*Excerpt provided:*
⟨

One might imagine advisers to business to be precise and methodical in their language so that they may be easily understood. Instead, management consultants seem inordinately proud of their role as the standard-bearers for junk language.
Similarly, it is a reasonable assumption that the way a company describes itself is one of the most important pieces of internal and external communication – yet not even this essential piece of communication is free from stupefying jargon. One company boasts: “We are very professional in our external facing initiatives.”
“About Us” sections on company websites are always good for a laugh. One company takes particular pride in its record of “Upholding a reputation for honesty and reputability”. Mission statements are another hotbed of meaningless babble. These “positioning” statements turn the bleeding obvious into unfathomable mysteries. A long-forgotten government panel declares: “Our fundamental mission is to make a reactive response to industry’s needs” – who could even hazard a guess?
The problem with jargon is that it has a way of insinuating itself into everyday language despite its emptiness of meaning. The ubiquitous “in terms of” is one of the most redundant and grating terms in vogue but there are others vying for the top prize. “Solutions”, for example. Trucking companies no longer deliver freight, they provide “transport logistics solutions”; a human resources consultant claims to be a “provider of on-demand workplace planning, reporting and human capital analytics solutions”; while another claims to be a market leader in “end-to-end talent management solutions”. Some recruitment firms prefer to be known as providers of “workforce solutions”.
Why this mania to be providers of solutions, and preferably “strategic solutions”? These organisations have presumably convinced themselves, or been convinced, that it’s more “proactive” to be a provider of solutions rather than mere products and services.
Proactive would have to be one of the most pernicious, meaningless pieces of fluff to emerge from the business lexicon of junk language. Everyone’s saying it but nobody knows what it means.
Do the organisations and individuals who claim to be “proactively interested”, “strategically proactive” and “committed to managing complaints in a comprehensive and proactive way” have the same meanings in mind – or indeed any meaning – when they use this demonstrably silly word?

⟩

*Raw entries:*

⟨

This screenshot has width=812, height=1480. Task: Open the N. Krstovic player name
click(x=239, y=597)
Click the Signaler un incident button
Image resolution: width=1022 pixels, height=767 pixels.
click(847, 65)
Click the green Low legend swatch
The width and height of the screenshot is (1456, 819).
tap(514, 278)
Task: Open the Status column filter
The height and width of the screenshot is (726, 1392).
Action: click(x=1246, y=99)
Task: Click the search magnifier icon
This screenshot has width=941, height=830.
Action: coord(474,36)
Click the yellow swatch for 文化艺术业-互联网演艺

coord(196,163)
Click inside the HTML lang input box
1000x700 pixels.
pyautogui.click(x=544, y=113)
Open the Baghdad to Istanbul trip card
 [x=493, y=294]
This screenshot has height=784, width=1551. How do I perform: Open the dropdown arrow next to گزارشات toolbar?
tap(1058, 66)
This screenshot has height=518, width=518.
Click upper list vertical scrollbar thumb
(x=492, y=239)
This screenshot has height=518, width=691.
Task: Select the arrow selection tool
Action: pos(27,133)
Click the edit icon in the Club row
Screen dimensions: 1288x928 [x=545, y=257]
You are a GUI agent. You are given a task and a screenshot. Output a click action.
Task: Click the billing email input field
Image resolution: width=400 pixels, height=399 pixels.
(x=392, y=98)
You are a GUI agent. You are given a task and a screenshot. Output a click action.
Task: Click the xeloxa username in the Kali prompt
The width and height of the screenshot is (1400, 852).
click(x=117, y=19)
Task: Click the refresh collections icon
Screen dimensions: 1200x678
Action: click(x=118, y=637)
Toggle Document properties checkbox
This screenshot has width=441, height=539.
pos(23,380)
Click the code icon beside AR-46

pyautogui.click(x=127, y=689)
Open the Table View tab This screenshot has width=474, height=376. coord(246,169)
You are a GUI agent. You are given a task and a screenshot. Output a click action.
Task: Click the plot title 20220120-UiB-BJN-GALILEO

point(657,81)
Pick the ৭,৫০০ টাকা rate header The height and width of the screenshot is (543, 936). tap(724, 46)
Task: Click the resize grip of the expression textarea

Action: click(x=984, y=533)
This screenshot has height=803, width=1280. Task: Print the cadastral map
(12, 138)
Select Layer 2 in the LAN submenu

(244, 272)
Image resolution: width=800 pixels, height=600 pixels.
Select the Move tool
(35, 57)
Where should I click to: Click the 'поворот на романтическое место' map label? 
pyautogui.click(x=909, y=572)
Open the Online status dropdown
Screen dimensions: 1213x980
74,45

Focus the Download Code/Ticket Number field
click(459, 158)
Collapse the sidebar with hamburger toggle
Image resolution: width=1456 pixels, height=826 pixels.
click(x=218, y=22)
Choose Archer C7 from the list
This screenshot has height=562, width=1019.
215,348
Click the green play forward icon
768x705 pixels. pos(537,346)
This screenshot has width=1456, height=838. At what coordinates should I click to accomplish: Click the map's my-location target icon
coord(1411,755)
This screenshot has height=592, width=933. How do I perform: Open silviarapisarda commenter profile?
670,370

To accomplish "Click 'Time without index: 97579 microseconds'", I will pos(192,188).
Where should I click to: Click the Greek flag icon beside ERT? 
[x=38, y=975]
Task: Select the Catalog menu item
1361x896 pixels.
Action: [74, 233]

⟩

*Prompt A:*
Reproduce the business-jargon passage word for word from "Proactive would have" to "what it means.".
*Prompt B:*
In the business-jargon passage, which word is called one of the most pernicious, meaningless pieces of fluff in the business lexicon?
*Prompt C:*
Write the next part of the business-jargon passage, beginning after its final sentence.
These entries come from a separate source, unrelated to the business-jargon passage.

*Answer A:*
Proactive would have to be one of the most pernicious, meaningless pieces of fluff to emerge from the business lexicon of junk language. Everyone’s saying it but nobody knows what it means.

*Answer B:*
Proactive.

*Answer C:*
As for the consultant who urges clients to have “a range of reactive and proactive strategies up their sleeves” – clearly he wants the best of both worlds.
The “leading gender diversity expert” who describes herself as being “passionate about including men in the gender diversity strategy of leading companies” doesn’t explain how diversity would work without them. But the point is that she’s passionate and anyone worth their salt in business knows that to the passionate go the spoils.
There’s the consultant who has “a relentless passion for seeing things from different perspectives”, the public relations firm that is “passionate and strategic” and the management consulting firm that boasts: “Our passion is to help individuals recognise their core values and express them skilfully at work and beyond.”
The pity of it is that there is so little passion in the business community to speak plainly. Contrary to what some of these jargon junkies may think, Plain English is not a variety of tea.
Weasel’s dozen
| Leo D'Angelo FisherWords I never want to see or hear again – in order
of irritation.
01 Proactive (ie, not reactive)
02 In terms of
03 Moving forward (also “going forward”)
04 Passionate
05 Leverage
06 Customer-facing (also “external-facing”)
07 Solutions
08 Strategic
09 Conversation
10 Behaviours (and its stablemate “learnings”)
11 Incentivising (or incenting)
12 Paradigm
Dishonourable mentions: bandwidth, collateral (as in marketing), deep dive, granularity, integrated, mentee, onboarding, simply put, specialism, -wise (as a suffix).